Malgré moi cependant j’étais quelquefois tracassée par des pensées que je ne pouvais chasser. Le marquis, pour me distraire, engageait mon père à essayer les moyens de la dissipation. J’allais aux bals, aux assemblées, aux spectacles, et souvent la douleur me suivait dans ces lieux où devait présider la gaîté.

Une nuit, après être restée jusqu’à trois heures du matin dans un bal que donna lady Lauderdale, je voulus me retirer ; madame d’Alban, veuve d’un gentilhomme français, et dont j’étais toujours accompagnée, me suivit ; nous montons dans ma voiture, le cocher n’était que depuis quelques jours dans notre maison. Dès que la portière fut fermée, il partit avec une rapidité inconcevable.
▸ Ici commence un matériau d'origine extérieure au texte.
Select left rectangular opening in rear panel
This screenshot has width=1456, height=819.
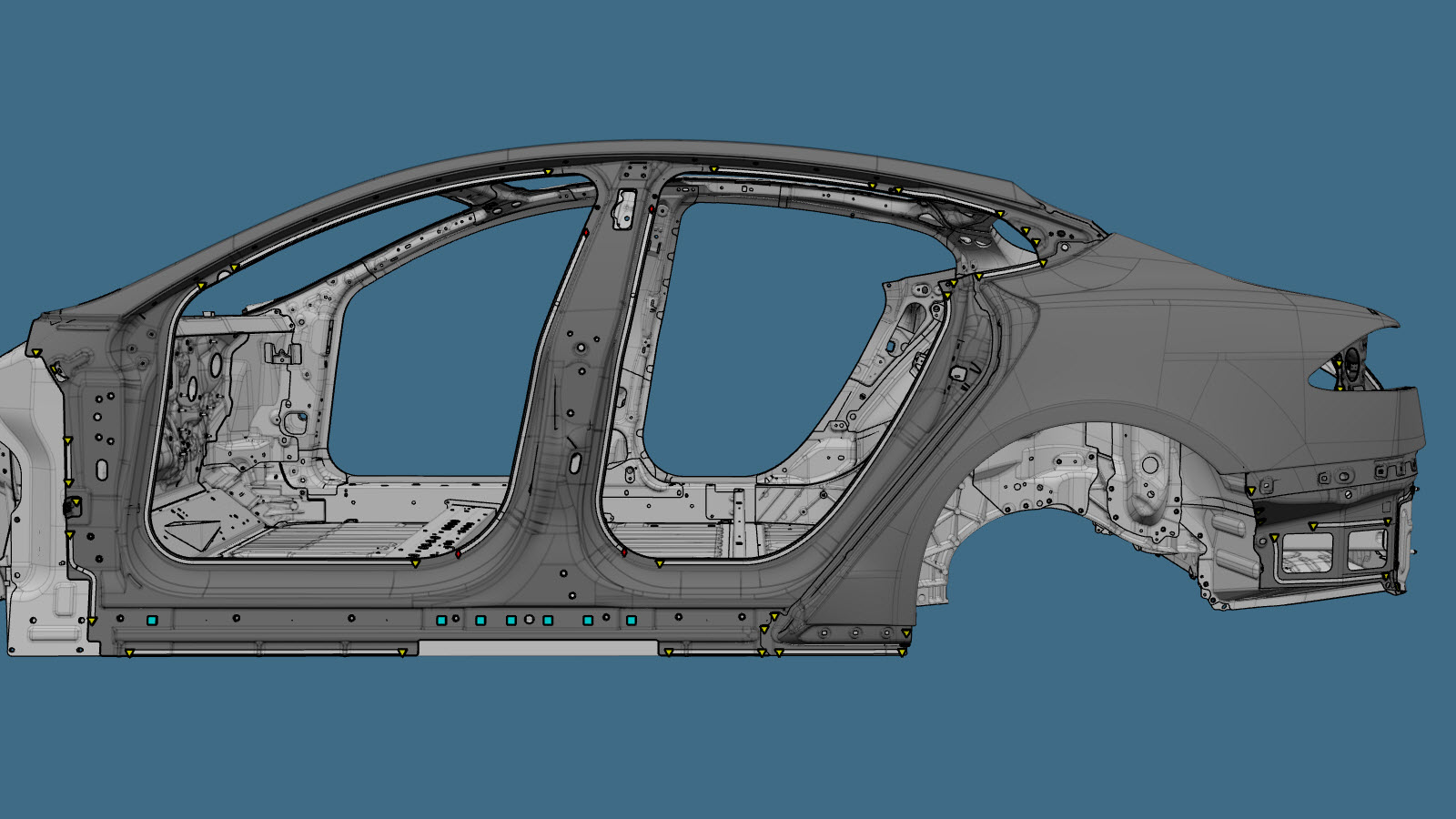coord(1306,546)
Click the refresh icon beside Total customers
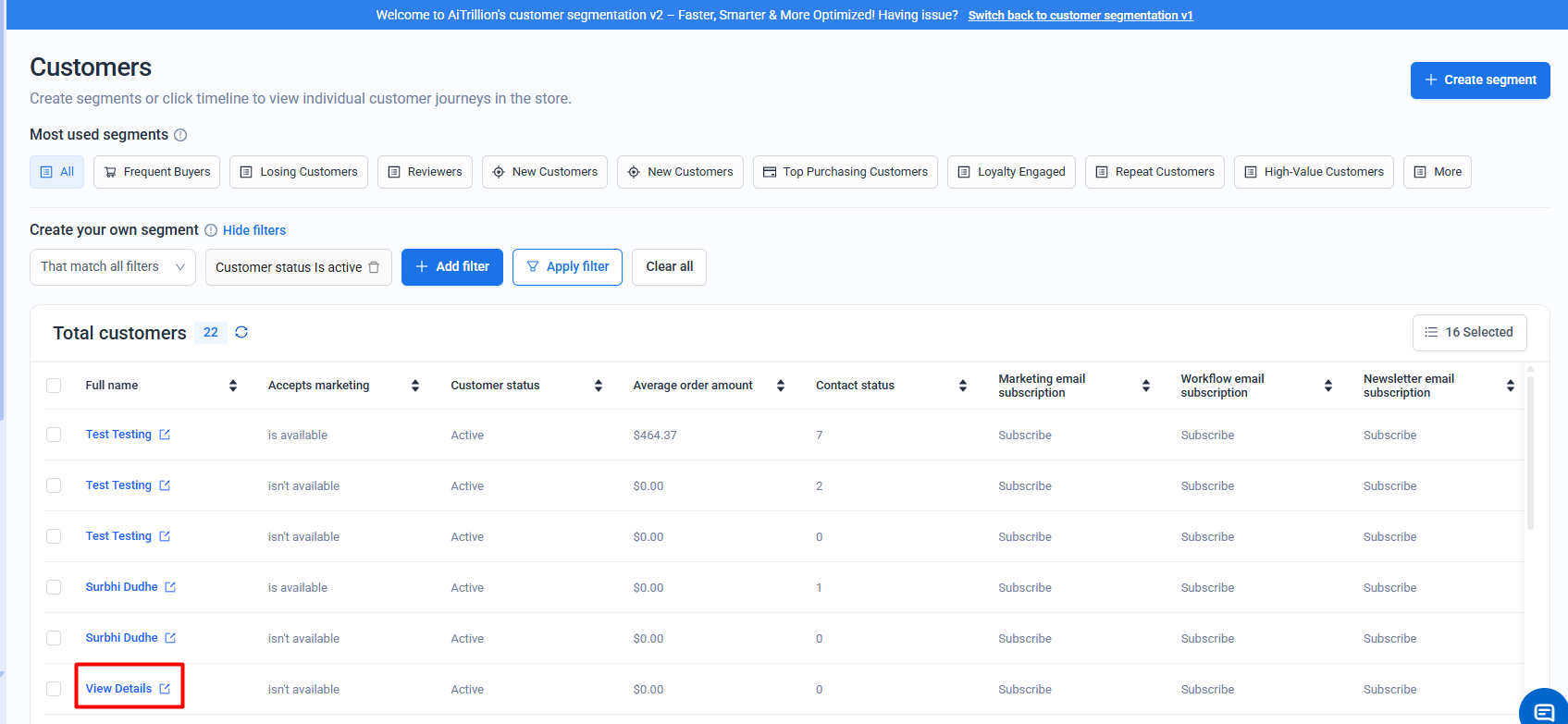Screen dimensions: 1568x724 pos(241,332)
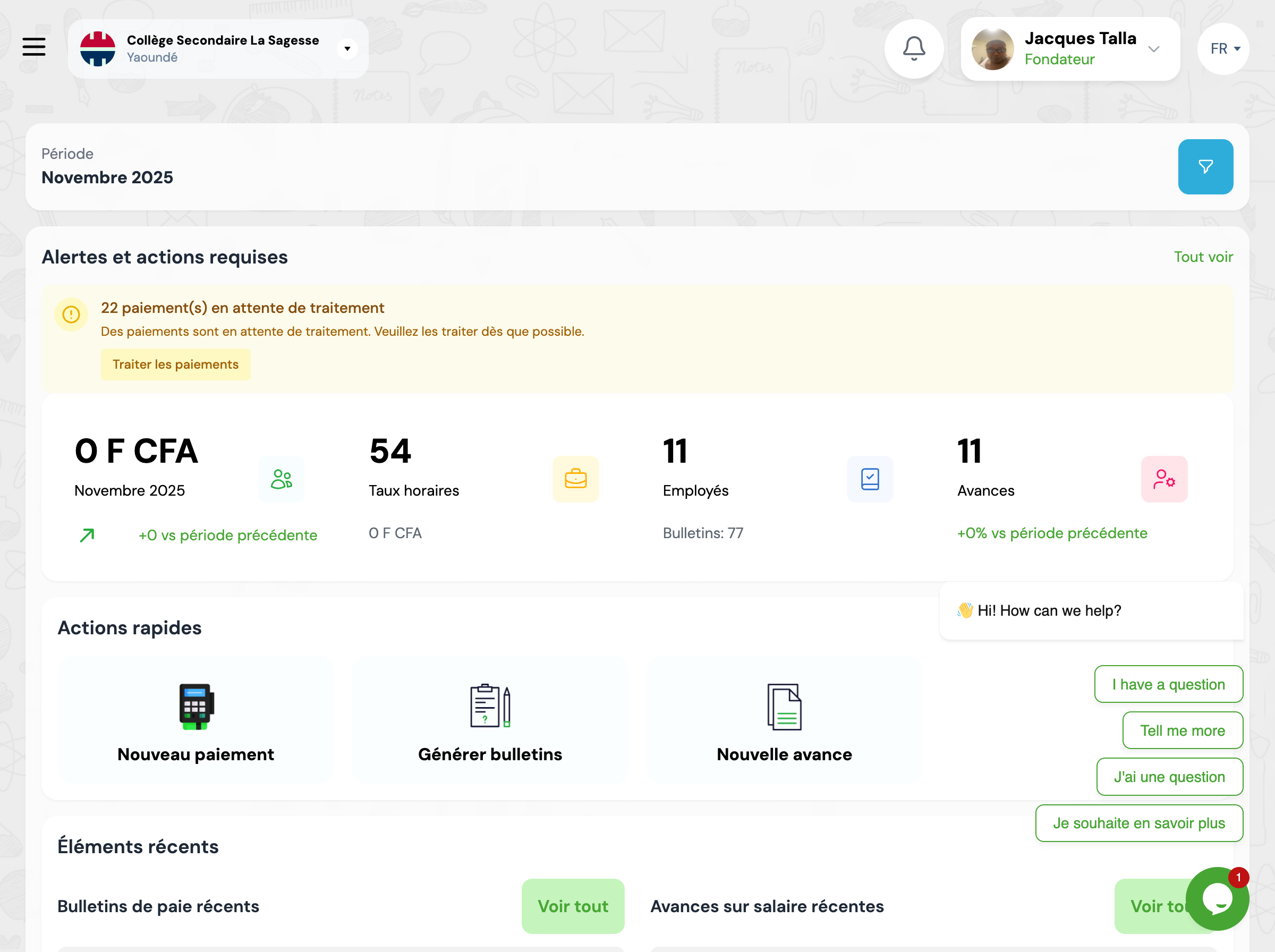1275x952 pixels.
Task: Click the yellow alert warning icon
Action: [71, 314]
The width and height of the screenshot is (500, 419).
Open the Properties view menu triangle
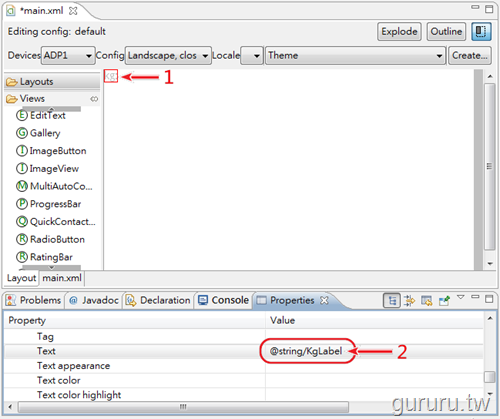point(461,297)
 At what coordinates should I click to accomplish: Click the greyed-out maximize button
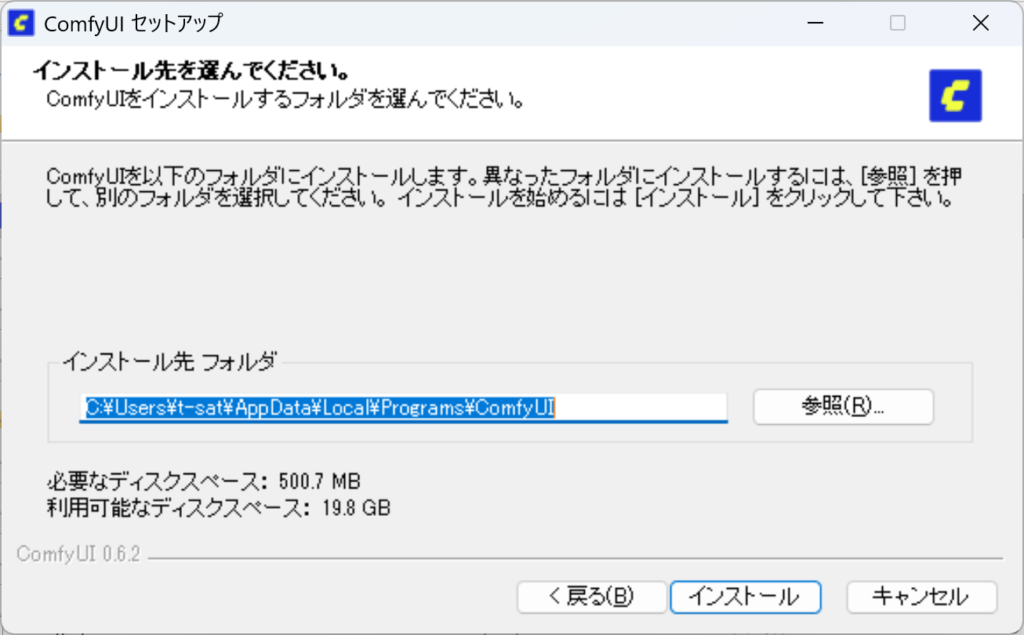click(897, 22)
Le domestique qui était derrière nous lui cria à plusieurs reprises qu’il se trompait, que ce n’était point la route de l’hôtel ; le misérable ne tenant aucun compte de cet avis, ne s’arrêta que lorsqu’il fut sorti de la ville. Alors six hommes masqués se présentèrent. Nous ne nous étions point aperçues de la trahison, nous dormions à moitié ; quel fut notre étonnement lorsque la portière s’ouvrit et qu’un individu le pistolet au poing arracha d’auprès de moi madame d’Alban, la laissa sur le grand chemin ainsi que le domestique qu’on avait garrotté, se plaça à côté de moi, et ordonna au cocher de repartir !

Tout ce que je viens de te dire se fit plus rapidement que je n’ai mis de temps à te le raconter ; l’excès de la surprise, l’odieux de cette action, avaient suspendu mes facultés. Quand je revins un peu à moi, je demandai avec indignation le motif de cet exécrable attentat ; mon conducteur me dit de me taire, que ce qui se faisait était pour mon bien, et qu’il avait l’ordre de me brûler la cervelle si j’osais faire la moindre tentative pour me sauver : la brutalité qu’il mit, en prononçant ces paroles, me firent croire qu’il était capable d’effectuer ses menaces. Je pris le parti de souffrir en silence, ce n’était pas à mes yeux le moment auquel je devais déployer mon énergie.

Nous voyageâmes ainsi tout le reste de la nuit ; vers le matin nous arrivâmes à une poste où nous changeâmes de chevaux.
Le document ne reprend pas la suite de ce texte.